**Task statement:** The word "agent" marks the lines to find; copy every such line from the data below.
========================================================================
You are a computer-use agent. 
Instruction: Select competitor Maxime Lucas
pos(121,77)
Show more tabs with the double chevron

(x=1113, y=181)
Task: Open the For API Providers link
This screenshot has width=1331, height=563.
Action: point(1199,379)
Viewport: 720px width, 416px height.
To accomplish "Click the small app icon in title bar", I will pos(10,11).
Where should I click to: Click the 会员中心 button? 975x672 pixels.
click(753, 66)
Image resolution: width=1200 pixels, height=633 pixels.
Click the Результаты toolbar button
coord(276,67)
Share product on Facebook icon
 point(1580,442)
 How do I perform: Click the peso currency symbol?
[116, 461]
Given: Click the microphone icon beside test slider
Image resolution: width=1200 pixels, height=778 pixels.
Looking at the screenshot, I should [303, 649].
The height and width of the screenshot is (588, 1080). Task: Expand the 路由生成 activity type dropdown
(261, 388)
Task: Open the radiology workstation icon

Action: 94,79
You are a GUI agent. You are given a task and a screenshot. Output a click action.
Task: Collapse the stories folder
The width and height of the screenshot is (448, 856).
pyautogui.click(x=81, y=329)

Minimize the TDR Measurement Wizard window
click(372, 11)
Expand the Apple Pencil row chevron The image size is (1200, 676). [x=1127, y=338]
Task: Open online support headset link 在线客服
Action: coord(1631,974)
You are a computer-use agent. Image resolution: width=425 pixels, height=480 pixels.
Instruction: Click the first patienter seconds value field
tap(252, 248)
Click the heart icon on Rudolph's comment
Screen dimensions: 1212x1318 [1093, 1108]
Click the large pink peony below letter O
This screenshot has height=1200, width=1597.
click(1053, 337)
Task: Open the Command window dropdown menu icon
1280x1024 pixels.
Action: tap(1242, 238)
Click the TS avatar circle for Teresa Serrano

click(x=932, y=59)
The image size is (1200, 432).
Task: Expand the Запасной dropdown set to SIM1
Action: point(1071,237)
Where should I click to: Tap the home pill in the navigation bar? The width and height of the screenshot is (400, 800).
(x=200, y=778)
========================================================================
**Response area:**
You are a computer-use agent. 
You are a GUI agent. You are given a task and a screenshot. Output a click action.
You are a computer-use agent. Image resolution: width=425 pixels, height=480 pixels.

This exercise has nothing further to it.